Signals sent to the parent arrive after the child releases the
parent's memory (i.e., after the child terminates or calls
execve(2)).
Historic description
Under Linux, fork(2) is implemented using copy-on-write pages, so the
only penalty incurred by fork(2) is the time and memory required to
duplicate the parent's page tables, and to create a unique task
structure for the child. However, in the bad old days a fork(2)
would require making a complete copy of the caller's data space,
often needlessly, since usually immediately afterward an exec(3) is
done. Thus, for greater efficiency, BSD introduced the vfork()
system call, which did not fully copy the address space of the parent
process, but borrowed the parent's memory and thread of control until
a call to execve(2) or an exit occurred. The parent process was
suspended while the child was using its resources. The use of
vfork() was tricky: for example, not modifying data in the parent
process depended on knowing which variables were held in a register.

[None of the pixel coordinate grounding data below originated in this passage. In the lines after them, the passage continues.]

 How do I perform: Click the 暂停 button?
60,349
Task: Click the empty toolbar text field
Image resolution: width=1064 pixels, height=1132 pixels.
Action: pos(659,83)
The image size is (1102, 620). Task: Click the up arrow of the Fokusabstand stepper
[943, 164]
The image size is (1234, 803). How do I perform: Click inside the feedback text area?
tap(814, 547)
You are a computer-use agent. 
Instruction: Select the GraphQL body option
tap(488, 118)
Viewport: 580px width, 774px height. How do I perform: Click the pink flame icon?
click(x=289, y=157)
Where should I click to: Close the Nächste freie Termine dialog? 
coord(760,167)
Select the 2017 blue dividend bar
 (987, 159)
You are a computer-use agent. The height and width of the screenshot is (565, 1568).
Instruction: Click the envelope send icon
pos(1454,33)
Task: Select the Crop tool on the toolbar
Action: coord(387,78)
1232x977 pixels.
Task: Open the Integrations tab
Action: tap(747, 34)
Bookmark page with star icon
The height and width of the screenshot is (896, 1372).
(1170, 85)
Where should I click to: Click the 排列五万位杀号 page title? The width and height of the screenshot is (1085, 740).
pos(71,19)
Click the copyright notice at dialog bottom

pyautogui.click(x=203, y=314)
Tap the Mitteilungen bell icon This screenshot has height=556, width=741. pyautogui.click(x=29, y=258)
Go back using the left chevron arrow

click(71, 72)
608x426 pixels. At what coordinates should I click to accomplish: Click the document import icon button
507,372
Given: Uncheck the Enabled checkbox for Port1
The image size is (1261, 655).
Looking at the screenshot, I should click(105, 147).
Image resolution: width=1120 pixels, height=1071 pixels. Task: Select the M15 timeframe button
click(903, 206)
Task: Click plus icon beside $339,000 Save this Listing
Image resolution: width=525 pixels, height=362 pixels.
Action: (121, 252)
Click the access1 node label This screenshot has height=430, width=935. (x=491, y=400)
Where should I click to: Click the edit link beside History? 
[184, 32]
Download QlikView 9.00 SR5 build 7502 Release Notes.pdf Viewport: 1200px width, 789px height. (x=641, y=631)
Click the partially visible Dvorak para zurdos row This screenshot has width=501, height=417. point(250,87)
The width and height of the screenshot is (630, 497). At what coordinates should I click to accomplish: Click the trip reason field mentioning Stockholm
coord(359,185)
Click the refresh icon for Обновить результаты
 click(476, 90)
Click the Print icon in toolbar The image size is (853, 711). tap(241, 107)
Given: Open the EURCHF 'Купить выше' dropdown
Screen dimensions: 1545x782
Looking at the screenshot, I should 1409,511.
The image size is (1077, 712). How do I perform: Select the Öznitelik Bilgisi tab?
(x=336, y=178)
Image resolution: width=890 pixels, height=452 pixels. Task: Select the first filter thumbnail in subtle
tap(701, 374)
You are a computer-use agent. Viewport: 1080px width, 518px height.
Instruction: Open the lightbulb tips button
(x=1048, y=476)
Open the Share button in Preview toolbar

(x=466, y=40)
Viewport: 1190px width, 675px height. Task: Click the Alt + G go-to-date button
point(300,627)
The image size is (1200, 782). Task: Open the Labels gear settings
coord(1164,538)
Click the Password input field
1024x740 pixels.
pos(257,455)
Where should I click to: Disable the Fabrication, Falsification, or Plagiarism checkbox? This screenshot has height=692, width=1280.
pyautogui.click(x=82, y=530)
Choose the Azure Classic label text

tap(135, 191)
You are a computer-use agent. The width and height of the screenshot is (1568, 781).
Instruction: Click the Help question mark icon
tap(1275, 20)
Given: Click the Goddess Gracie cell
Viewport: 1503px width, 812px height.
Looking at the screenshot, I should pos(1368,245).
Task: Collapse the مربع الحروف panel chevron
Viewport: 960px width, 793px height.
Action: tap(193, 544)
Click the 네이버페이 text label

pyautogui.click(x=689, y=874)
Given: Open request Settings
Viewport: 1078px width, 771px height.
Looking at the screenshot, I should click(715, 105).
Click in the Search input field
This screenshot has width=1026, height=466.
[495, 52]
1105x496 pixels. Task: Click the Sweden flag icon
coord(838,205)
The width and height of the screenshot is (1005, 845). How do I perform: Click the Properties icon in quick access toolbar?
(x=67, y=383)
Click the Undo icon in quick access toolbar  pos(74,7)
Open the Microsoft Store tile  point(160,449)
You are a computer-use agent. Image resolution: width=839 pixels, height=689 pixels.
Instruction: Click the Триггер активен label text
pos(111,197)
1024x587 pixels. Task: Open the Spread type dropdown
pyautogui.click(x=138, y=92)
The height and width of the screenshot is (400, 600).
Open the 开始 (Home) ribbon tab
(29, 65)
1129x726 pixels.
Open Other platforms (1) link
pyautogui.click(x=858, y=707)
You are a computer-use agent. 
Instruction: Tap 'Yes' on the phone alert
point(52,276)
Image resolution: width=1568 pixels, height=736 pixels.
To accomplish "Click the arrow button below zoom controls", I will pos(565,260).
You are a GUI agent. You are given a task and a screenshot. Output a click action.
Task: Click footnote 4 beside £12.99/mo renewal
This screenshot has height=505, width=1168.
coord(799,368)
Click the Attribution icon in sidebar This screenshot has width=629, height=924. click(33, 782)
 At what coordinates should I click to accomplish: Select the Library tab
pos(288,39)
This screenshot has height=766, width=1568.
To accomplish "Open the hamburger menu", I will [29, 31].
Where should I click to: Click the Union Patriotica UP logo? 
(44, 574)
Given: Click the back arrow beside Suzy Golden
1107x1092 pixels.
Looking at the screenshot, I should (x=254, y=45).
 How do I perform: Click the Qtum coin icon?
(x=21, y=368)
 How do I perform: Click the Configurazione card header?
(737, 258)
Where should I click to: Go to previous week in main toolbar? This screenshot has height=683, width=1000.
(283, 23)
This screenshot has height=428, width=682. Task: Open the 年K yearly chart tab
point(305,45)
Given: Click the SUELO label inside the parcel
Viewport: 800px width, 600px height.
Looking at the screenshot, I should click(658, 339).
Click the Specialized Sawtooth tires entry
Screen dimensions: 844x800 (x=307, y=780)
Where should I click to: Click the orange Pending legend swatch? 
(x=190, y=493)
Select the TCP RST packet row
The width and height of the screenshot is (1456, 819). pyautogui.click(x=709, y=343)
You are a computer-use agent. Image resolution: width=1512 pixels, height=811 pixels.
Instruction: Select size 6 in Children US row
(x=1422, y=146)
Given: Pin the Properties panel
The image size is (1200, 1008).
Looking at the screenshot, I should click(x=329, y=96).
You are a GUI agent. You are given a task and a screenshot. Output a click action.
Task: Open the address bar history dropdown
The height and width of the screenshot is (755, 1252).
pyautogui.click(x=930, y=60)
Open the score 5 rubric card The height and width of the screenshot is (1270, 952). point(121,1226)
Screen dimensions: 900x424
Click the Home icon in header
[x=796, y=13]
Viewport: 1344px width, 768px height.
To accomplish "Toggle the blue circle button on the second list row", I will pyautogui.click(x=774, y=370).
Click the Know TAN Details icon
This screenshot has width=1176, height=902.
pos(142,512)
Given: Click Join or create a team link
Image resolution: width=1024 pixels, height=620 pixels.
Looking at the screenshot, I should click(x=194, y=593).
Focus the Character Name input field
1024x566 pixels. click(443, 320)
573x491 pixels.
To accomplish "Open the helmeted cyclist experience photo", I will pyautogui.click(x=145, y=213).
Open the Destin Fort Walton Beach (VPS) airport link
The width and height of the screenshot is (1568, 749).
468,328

4.3BSD; POSIX.1-2001 (but marked OBSOLETE). POSIX.1-2008 removes the
specification of vfork().
The requirements put on vfork() by the standards are weaker than
those put on fork(2), so an implementation where the two are
synonymous is compliant. In particular, the programmer cannot rely
on the parent remaining blocked until the child either terminates or
calls execve(2), and cannot rely on any specific behavior with
respect to shared memory.
Some consider the semantics of vfork() to be an architectural
blemish, and the 4.2BSD man page stated: "This system call will be
eliminated when proper system sharing mechanisms are implemented.
Users should not depend on the memory sharing semantics of vfork() as
it will, in that case, be made synonymous to fork(2)." However, even
though modern memory management hardware has decreased the
performance difference between fork(2) and vfork(), there are various
reasons why Linux and other systems have retained vfork():
* Some performance-critical applications require the small
performance advantage conferred by vfork().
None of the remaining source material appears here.